Last year, I was a candidate for a local office in New York City. In immigrant-rich neighborhoods like Washington Heights, I regularly met grandmothers who told me they would ask their children and grandchildren to vote for me, because they couldn’t themselves cast a vote.

Every time I heard this, I thought about my father. My dad was 30 years old when he came to this country, seeking asylum after we fled the violence and antisemitism of revolutionary Iran. Although my parents quickly got authorization to work here, my dad turned 45 before he became a citizen and could cast his first vote. In those 15 years of waiting, it would not have “made sense” for a candidate like me to direct my energies to someone like him. Multiply him by a million, and that’s a huge part of the city to overlook.

For those of us who hoped that President Joe Biden would quickly correct federal anti-immigrant policies, the past months have been a source of frustration and disappointment. Last month, American law enforcement officers who looked like cowboys appeared to whip desperate Haitians seeking refuge in our country. We left behind tens of thousands of Afghan allies during the summer evacuation.
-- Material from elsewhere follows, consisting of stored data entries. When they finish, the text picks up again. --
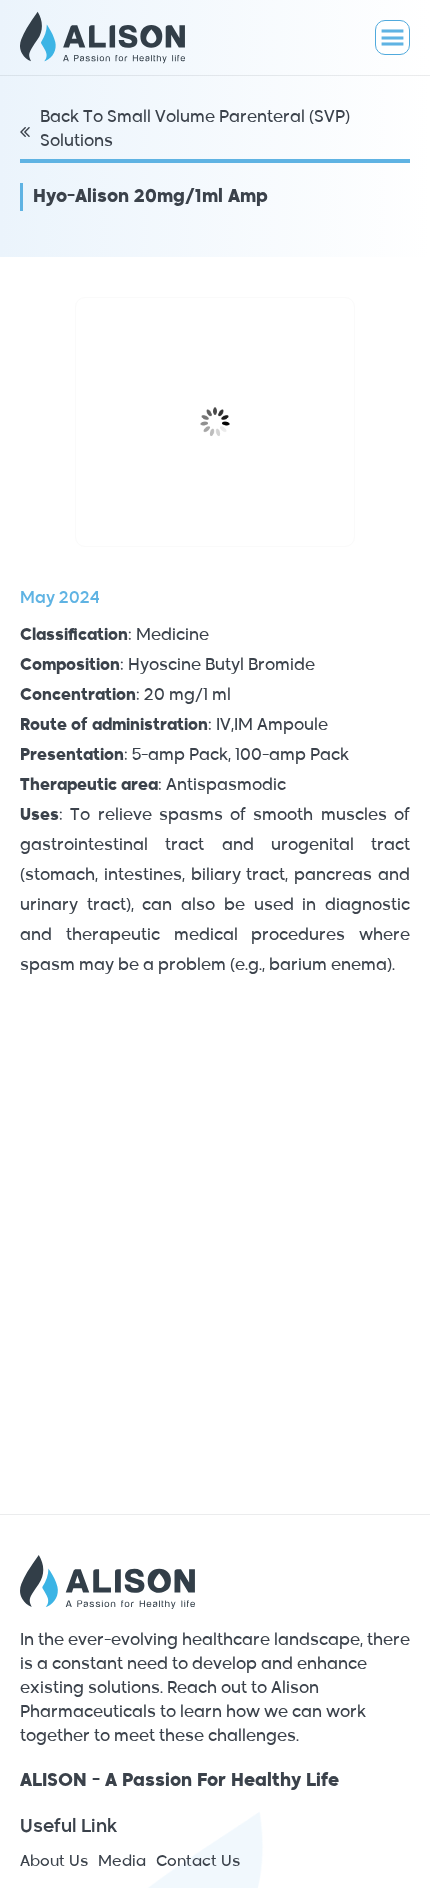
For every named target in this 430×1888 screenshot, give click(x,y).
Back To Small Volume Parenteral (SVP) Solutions (195, 130)
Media (122, 1861)
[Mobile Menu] (392, 37)
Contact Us (198, 1861)
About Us (54, 1861)
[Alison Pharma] (112, 37)
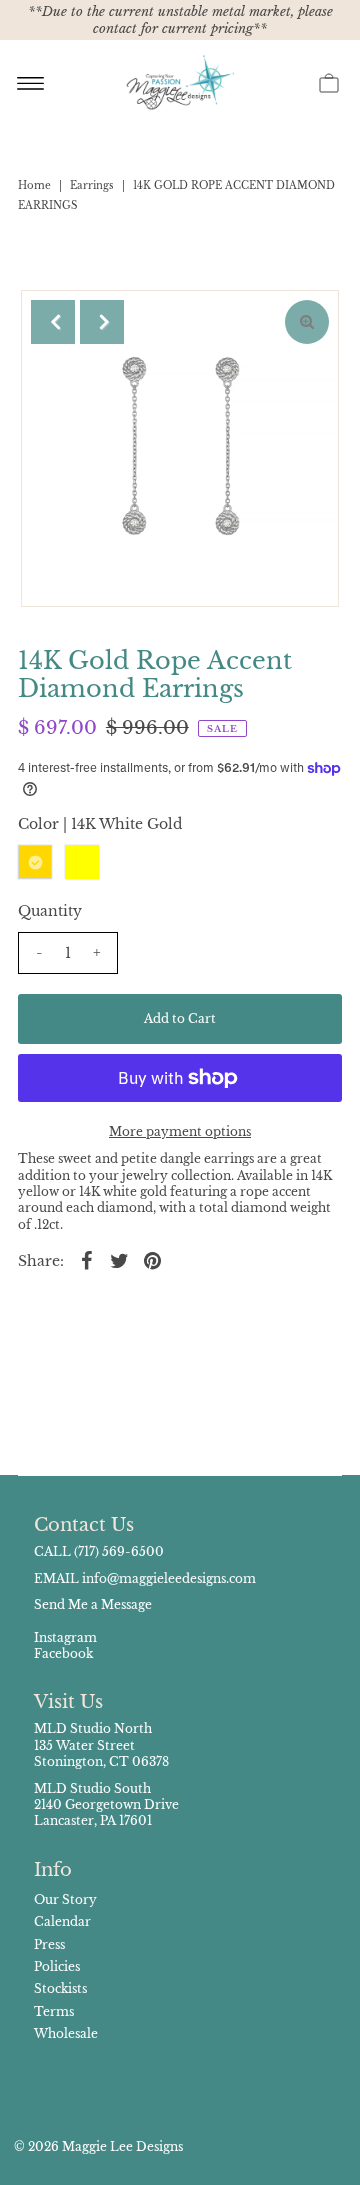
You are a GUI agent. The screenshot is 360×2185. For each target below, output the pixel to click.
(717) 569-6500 (119, 1551)
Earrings (92, 185)
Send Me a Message (93, 1604)
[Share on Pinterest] (153, 1260)
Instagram (65, 1637)
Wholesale (66, 2033)
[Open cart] (329, 82)
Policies (57, 1966)
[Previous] (53, 322)
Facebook (63, 1653)
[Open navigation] (30, 82)
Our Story (65, 1899)
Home (34, 185)
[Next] (102, 322)
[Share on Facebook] (87, 1260)
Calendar (62, 1921)
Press (49, 1944)
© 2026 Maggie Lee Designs (98, 2146)
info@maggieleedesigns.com (169, 1578)
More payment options (180, 1131)
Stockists (60, 1988)
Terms (54, 2011)
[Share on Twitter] (120, 1260)
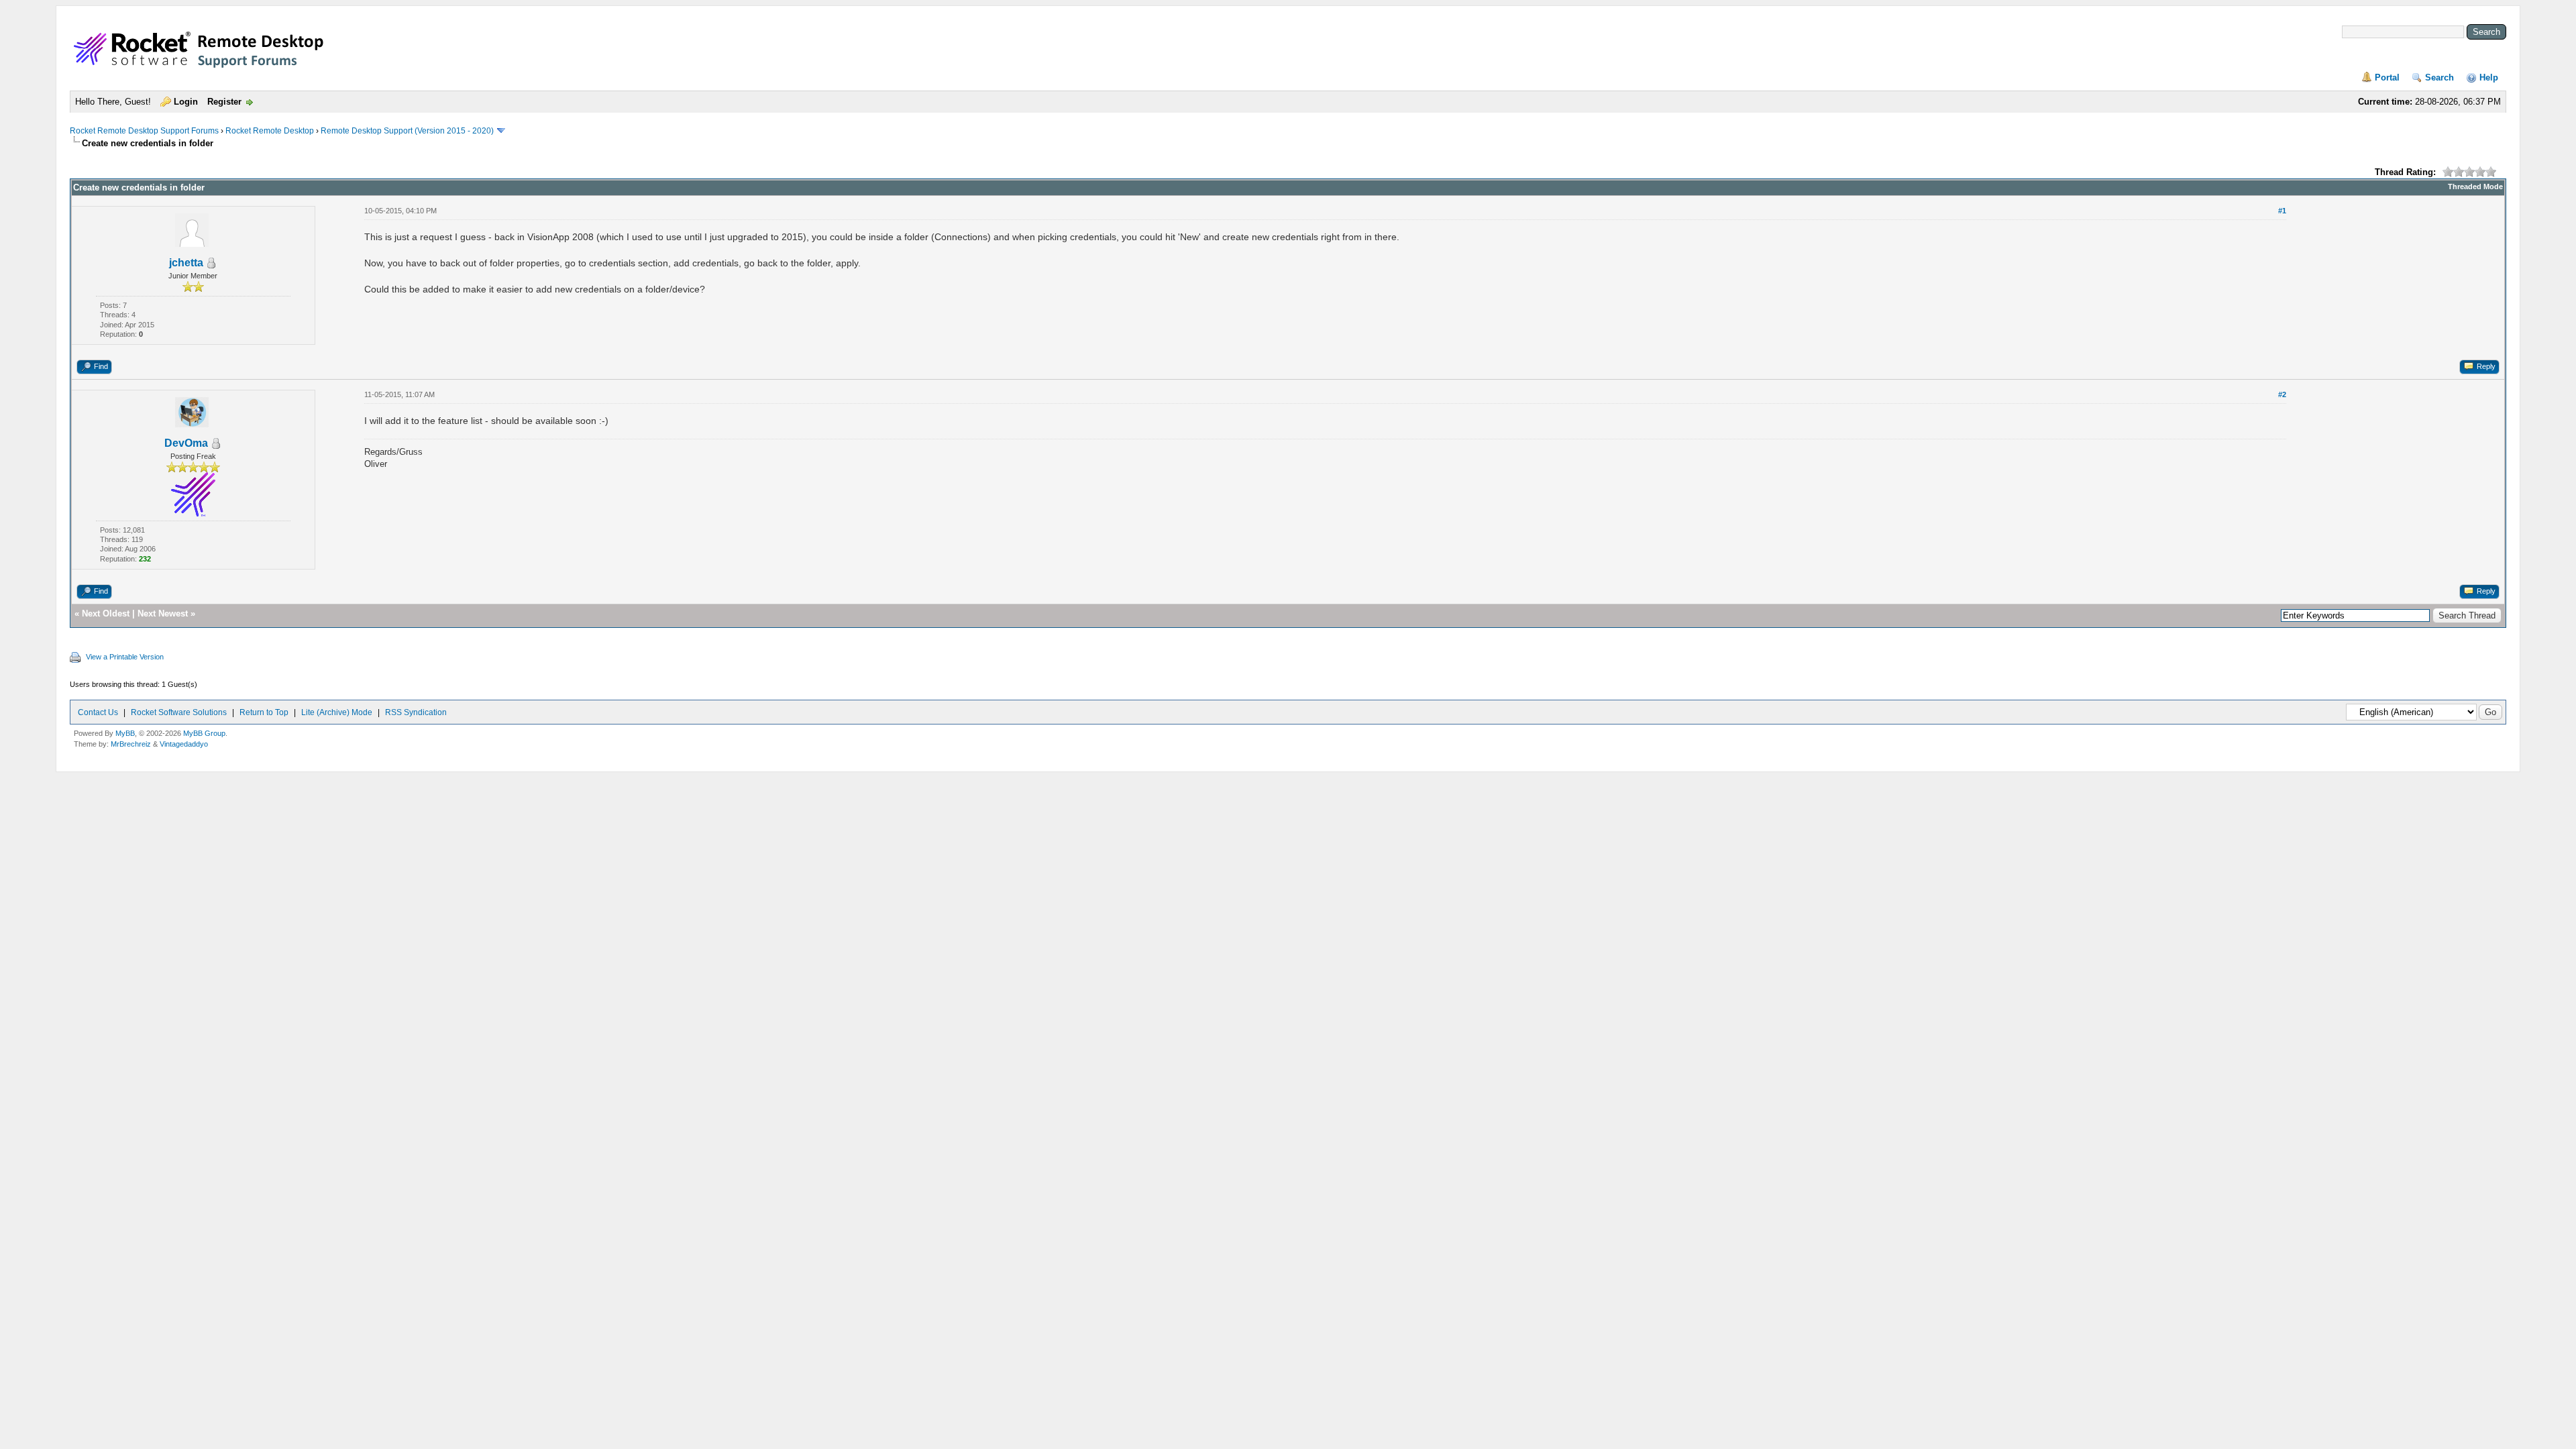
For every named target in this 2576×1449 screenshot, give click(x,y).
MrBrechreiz (131, 744)
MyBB (125, 733)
Comprehensive immigration reform — or even more modest and seemingly popular legislation, such as to legalize the status of “Dreamers” — remains as elusive as it did during the Obama administration, thwarted recently by the Senate parliamentarian. In fact, no president since Ronald Reagan has managed to transform the immigration system dramatically for the better. Maybe New York City can open the way for real change.

Letting noncitizens vote is no substitute for immigration reform on the federal level, but it is meaningful and within the power of most cities, towns and counties. Let’s hope that a year from now, noncitizen voting will be the new normal around the United States.